- _EXERCISE INSTRUCTIONS_:
Select all lines holding the word "computer" from the entries that follow.

Data entries:
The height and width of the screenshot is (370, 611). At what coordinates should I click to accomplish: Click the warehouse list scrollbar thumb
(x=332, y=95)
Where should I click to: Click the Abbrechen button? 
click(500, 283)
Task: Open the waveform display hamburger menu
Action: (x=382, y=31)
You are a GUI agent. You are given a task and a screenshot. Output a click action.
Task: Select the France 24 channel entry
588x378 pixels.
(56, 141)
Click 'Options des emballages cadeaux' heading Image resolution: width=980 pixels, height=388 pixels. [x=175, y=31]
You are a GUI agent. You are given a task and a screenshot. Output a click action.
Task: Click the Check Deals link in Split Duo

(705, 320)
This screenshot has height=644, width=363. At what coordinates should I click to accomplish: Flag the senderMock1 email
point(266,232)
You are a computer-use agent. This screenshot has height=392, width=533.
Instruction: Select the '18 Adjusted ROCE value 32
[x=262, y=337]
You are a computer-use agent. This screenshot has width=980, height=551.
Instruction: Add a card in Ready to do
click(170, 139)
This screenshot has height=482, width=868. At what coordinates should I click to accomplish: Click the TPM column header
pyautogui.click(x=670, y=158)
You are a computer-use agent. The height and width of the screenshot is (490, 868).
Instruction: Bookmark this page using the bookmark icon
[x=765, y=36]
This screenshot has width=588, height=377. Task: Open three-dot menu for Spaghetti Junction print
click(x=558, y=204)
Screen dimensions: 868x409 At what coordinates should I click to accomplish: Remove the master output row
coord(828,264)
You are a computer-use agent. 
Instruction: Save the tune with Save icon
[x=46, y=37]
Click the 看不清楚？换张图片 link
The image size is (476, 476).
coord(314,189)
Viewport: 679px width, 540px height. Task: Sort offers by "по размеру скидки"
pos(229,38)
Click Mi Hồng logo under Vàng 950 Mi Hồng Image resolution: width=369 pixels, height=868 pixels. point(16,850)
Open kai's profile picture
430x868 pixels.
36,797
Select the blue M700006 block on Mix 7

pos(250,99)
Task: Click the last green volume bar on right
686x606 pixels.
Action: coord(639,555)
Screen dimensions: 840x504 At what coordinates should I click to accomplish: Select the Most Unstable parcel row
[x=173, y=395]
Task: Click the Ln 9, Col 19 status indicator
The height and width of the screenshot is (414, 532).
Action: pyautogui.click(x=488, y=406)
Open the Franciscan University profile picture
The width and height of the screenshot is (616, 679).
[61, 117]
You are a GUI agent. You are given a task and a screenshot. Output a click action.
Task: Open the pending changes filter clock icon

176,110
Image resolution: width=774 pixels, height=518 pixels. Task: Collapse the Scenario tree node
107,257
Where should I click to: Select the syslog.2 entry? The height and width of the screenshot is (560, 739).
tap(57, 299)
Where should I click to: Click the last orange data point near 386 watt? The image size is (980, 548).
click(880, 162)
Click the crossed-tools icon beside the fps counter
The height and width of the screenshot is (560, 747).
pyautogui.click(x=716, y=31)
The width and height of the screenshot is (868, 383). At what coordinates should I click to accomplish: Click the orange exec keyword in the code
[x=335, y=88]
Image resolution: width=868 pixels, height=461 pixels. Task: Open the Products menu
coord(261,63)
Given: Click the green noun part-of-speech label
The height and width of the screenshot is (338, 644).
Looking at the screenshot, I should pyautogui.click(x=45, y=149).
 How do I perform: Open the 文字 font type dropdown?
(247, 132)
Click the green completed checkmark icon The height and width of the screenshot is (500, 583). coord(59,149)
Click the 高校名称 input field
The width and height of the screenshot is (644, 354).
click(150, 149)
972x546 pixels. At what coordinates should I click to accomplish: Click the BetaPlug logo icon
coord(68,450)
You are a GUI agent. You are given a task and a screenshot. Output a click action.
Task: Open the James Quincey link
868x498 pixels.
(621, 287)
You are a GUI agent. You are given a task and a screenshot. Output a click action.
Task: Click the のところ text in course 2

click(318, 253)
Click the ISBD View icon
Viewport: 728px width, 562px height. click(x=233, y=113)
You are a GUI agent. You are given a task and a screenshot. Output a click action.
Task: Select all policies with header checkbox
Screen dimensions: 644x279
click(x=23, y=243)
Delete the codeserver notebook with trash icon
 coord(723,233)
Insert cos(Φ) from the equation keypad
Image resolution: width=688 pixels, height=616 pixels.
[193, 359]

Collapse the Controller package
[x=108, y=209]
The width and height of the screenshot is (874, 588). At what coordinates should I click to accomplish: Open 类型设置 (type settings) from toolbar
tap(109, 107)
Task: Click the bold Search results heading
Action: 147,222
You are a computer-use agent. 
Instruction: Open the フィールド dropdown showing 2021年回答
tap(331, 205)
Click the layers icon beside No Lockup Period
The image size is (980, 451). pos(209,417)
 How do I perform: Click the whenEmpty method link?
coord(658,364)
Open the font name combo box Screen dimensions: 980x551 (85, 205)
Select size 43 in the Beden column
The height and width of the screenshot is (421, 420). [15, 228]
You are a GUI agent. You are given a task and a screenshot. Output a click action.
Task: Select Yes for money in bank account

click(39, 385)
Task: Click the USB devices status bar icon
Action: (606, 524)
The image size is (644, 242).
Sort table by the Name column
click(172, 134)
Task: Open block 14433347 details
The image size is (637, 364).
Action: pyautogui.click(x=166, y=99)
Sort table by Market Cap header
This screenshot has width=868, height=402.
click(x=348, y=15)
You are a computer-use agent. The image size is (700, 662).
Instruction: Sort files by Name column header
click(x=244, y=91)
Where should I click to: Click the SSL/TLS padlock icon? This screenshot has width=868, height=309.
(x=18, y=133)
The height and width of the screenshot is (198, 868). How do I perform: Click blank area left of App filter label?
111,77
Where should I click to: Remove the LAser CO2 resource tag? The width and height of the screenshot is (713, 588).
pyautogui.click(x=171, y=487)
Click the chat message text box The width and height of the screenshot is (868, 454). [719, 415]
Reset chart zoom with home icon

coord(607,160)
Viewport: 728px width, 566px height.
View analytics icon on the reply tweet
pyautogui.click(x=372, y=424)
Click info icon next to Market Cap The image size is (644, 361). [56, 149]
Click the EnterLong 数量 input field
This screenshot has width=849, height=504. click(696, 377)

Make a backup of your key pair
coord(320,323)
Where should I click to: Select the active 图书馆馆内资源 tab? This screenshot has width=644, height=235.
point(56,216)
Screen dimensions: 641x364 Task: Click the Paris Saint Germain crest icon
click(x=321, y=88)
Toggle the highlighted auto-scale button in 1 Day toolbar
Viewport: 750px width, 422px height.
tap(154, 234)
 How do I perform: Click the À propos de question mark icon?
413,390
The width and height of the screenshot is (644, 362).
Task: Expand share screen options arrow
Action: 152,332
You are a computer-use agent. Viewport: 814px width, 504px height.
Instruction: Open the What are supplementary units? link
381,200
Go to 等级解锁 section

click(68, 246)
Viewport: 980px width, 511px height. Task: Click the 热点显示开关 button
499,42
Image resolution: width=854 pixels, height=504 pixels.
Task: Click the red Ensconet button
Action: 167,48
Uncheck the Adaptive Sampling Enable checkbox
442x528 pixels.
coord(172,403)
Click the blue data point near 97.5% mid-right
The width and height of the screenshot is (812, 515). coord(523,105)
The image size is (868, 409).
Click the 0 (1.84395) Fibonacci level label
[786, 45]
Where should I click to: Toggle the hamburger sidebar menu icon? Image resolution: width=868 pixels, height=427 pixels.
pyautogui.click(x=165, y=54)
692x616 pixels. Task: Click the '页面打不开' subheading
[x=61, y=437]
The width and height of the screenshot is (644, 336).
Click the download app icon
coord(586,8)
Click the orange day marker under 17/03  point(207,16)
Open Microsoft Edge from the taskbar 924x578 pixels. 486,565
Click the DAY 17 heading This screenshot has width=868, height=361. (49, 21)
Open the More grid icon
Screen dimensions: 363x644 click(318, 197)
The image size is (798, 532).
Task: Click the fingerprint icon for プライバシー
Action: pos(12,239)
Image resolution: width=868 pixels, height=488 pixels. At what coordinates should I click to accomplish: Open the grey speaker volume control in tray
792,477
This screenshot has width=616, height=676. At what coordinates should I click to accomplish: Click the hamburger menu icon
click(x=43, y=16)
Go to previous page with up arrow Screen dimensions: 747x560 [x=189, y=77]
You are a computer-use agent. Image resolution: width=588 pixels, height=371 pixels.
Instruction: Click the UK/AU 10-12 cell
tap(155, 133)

- _ANSWER SPACE_:
You are a computer-use agent. This screenshot has height=392, width=533.
You are a computer-use agent. This screenshot has width=980, height=551.
You are a computer-use agent. The height and width of the screenshot is (490, 868).
You are a computer-use agent. 
You are a computer-use agent. 
You are a computer-use agent. The image size is (700, 662).
You are a computer-use agent. Viewport: 814px width, 504px height.
You are a computer-use agent. Image resolution: width=588 pixels, height=371 pixels.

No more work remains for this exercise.